#XPDCMBD: SENI DARI KEGIATAN SURVEI CEPAT (1)
Penulis: Estradivari (WWF-Indonesia)
Ini bukanlah kali pertamanya WWF-Indonesia melakukan kegiatan survei cepat. Namun, walaupun kami merasa sudah memiliki bekal pengalaman lapangan, pembelajaran, serta tips dan trik yang cukup mengenai implementasi kegiatan survei cepat ini, ternyata tiap pelaksanaannya selalu seperti pengalaman baru.
Kenyataan bahwa area penelitian berada di daerah yang terpencil, dengan akses data dan informasi yang minim serta sinyal telepon yang selalu ‘datang dan pergi’, menjadi tantangan tersendiri bagi WWF-Indonesia – selaku penyelenggara ekspedisi Maluku Barat Daya – dalam menyiapkan protokol pengumpulan data. Di tambah lagi, kali ini tim hanya berisi para ahli di bidangnya dan tidak didampingi oleh fasilitator lokal dari dinas pemerintahan terkait yang bisa membantu dalam “membuka jalan” ke kepala desa contoh.

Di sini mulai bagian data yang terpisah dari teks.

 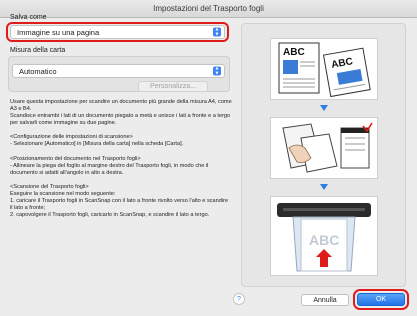 I want to click on page-front-text: ABC, so click(x=294, y=52).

Hari ini (4/11) adalah hari keempat kami berlayar dan telah mengunjungi dua desa, yaitu Desa Ustutun di Pulau Liran dan Desa Yewuru di Pulau Kisar, yang berarti masih ada enam desa dari target delapan desa. Di Desa Ustutun, Tim Darat langsung diterima baik oleh kepala desa dan warganya. Kami mendapatkan lebih dari 24 orang yang tertarik ikut serta dalam diskusi terkait pemanfaatan dan pengelolaan sumber daya laut. Kebanyakan dari peserta cukup pemalu dan tidak banyak berbicara sehingga cukup menyulitkan tim untuk menggali informasi. Tim pun memutuskan untuk membagi peserta ke dalam beberapa kelompok dan melaksanakan diskusi kelompok terarah (focus group discussion/FGD) kecil dan wawancara informan kunci.

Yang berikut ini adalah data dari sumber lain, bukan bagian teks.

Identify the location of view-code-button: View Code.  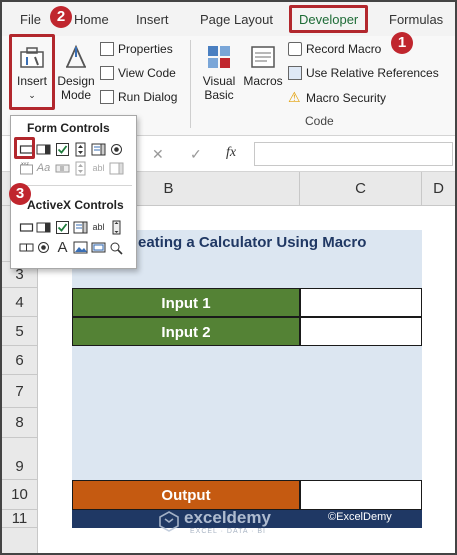
(138, 73).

Namun cerita berbeda kami dapatkan saat melakukan pengambilan data sosial dan perikanan di Pulau Kisar. Kami berkunjung ke kantor kecamatan terlebih dahulu untuk secara formal meminta izin memasuki desa target. Sayangnya, perwakilan dari kantor kecamatan menginformasikan bahwa kami harus menunggu sehari sampai camat yang bersangkutan kembali dari perjalanan dinas untuk menyediakan surat yang dapat kami gunakan untuk memasuki desa. Namun, tim tidak bisa tinggal terlalu lama di Pulau Kisar.
Kami pun hanya sempat mengunjungi pasar ikan terdekat dan mewawancara sejumlah nelayan yang kami temui. Kami cukup beruntung dapat bertemu dengan Kepala Desa (Kades) Yewuru sehingga berkesempatan untuk bertanya profil desa secara singkat. Karena tidak ada FGD yang dilaksanakan, barang yang kami biasa kami gunakan untuk FGD pun diisi sembari mewawancara para nelayan yang hadir.
Walaupun kedua desa ini berada dalam satu kabupaten, ternyata karakteristik masyarakatnya sangat berbeda. Hal ini menuntut kami untuk lebih kreatif dan bisa beradaptasi dengan segala situasi agar pengambilan data bisa tetap berjalan mulus dan konsisten.
Masih ada setidaknya enam desa yang mesti kami kunjungi dalam beberapa hari ke depan. Saya pun tak sabar melihat bagaimana serunya pengambilan data di desa-desa selanjutnya!